En anglais, le mot "jinx" signifie sort, malédiction, guigne...employé comme un verbe, c'est porter malheur à quelqu'un. La chasseuse de primes Juliet Alameda n'a pas choisi ce surnom au hasard comme on peut s'en rendre compte au fil du récit...mais en ce qui concerne Brian Michael Bendis, sa Jinx lui a plutôt porté bonheur, allant même jusqu'à utiliser le terme "Jinxworld" comme bannière pour sa collection de titres en creator owned actuellement publiés chez Dark Horse Comics

Jinx est passée chez les différents éditeurs qui ont accueilli l'oeuvre de Bendis, à commencer par l'indépendant Caliber en 1996. Avant de véritablement exploser chez Marvel au début des années 2000, Brian Michael Bendis avait créé en quelque sorte son propre univers partagé en mode polar dans les mini-séries A.K.A. Goldfish et Jinx (la première (re)sortira prochainement chez Delcourt qui poursuit la redécouverte de ce pan de la carrière de Bendis en suivant les éditions récentes de l'éditeur au cheval sombre). Jinx narre la rencontre entre l'héroïne-titre et David "Goldfish" Gold, repris de justice et arnaqueur...qui vont entamer une relation très compliquée compte-tenu de l'activité de chasseuse de primes de Jinx Alameda...

On peut voir Jinx comme une sorte de réinvention moderne de l'intrigue du Bon, la Brute et le Truand de Sergio Leone, avec ses trois protagonistes à la recherche d'une cache recelant un véritable trésor, ici trois millions de dollars. Jinx et Goldfish apportent une tension sexuelle à cette histoire alors que Columbia, que Bendis a dessiné en empruntant ses propres traits, est le petit roublard à la Tuco...mais en moins sympathique. Le butin reste tout de même un macguffin qui ne se matérialisera que dans la toute dernière partie, l'essentiel de l'album étant réservé au développement  du trio et aux embûches qui ne cessent de se dresser sur leurs chemins respectifs...

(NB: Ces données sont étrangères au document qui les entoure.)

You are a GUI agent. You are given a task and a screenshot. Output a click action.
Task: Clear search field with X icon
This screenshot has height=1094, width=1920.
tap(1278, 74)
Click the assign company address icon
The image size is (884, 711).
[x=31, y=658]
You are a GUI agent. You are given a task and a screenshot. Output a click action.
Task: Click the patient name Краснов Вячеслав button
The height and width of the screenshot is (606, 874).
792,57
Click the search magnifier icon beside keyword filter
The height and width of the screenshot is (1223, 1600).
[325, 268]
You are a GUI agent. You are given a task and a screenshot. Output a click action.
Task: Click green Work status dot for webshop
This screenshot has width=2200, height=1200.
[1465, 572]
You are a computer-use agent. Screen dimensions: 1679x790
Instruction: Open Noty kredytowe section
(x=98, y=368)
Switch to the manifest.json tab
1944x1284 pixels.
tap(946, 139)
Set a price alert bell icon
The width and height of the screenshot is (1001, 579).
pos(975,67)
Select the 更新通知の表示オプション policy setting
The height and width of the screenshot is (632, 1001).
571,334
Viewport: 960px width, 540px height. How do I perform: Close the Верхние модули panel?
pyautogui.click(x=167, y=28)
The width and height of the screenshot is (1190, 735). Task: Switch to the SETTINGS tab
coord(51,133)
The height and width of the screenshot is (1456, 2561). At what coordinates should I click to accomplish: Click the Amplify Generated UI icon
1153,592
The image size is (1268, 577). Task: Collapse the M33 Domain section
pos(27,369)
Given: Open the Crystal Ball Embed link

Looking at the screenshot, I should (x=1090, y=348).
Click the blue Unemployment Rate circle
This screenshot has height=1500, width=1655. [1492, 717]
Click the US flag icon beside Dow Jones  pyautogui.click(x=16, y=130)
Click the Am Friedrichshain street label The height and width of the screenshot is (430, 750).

Avec Jinx, on retrouve naturellement les qualités aussi bien que les défauts de ces bandes dessinées "de jeunesse" de Bendis, pour lesquels l'auteur signait aussi bien le scénario que les dessins. Une caractérisation soignée, des personnages creusés, des rebondissements, une atmosphère souvent prenante et de bonnes variations graphiques, comme lorsque un hommage visuel est rendu aux comics Marvel des seventies ou quand Michael Gaydos est invité pour illustrer un récit sorti de l'imagination de Jinx...

Mais s'il y a pas mal de  choses très intéressantes, il y a aussi des longueurs, des moments où le scénariste se perd dans ce qui est une de ses marques de fabrique, ses habituels chapelets de dialogues (un peu l'équivalent BD des conversations dans les films de Robert Altman et Quentin Tarantino)...et j'avoue aussi que je suis toujours partagé concernant le travail de Bendis en tant que dessinateur. Cette double casquette participe à l'identité de ses thrillers mais le rendu peut être vraiment confus par moments (flous, poses répétitives, expressivité toute relative...). 

Malgré mes réserves sur ces différents points, la lecture n'a pas manqué d'intérêt...et m'a donné envie de retrouver Goldfish dans son propre titre prévu chez Delcourt pour le mois de mai...

En bref

Une partie bonus copieuse et très intéressante est disponible en fin de volume, avec commentaires savoureux de Brian Michael Bendis, recherches graphiques et participations des copains et artistes préférés de l'auteur sur une galerie d'illustrations.